_Activity_
The listing below holds a line with "Hide the Shine layer with eye icon" and a later line with "This screenshot has height=401, width=500.". Write out those two lines and every line between them, exactly, and nothing else.

_Supplied data_
┄┄┄┄┄┄

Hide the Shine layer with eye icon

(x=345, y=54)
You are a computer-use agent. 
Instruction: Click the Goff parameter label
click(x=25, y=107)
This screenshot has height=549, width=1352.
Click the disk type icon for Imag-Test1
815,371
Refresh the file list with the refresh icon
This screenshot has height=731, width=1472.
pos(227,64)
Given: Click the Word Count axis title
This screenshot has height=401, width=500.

┄┄┄┄┄┄

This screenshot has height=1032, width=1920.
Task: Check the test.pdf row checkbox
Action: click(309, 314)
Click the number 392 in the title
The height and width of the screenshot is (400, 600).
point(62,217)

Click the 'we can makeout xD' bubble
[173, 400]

┄┄┄┄┄┄

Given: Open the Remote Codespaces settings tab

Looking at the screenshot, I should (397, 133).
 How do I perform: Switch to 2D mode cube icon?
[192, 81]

┄┄┄┄┄┄

_Expected answer_
Hide the Shine layer with eye icon

(x=345, y=54)
You are a computer-use agent. 
Instruction: Click the Goff parameter label
click(x=25, y=107)
This screenshot has height=549, width=1352.
Click the disk type icon for Imag-Test1
815,371
Refresh the file list with the refresh icon
This screenshot has height=731, width=1472.
pos(227,64)
Given: Click the Word Count axis title
This screenshot has height=401, width=500.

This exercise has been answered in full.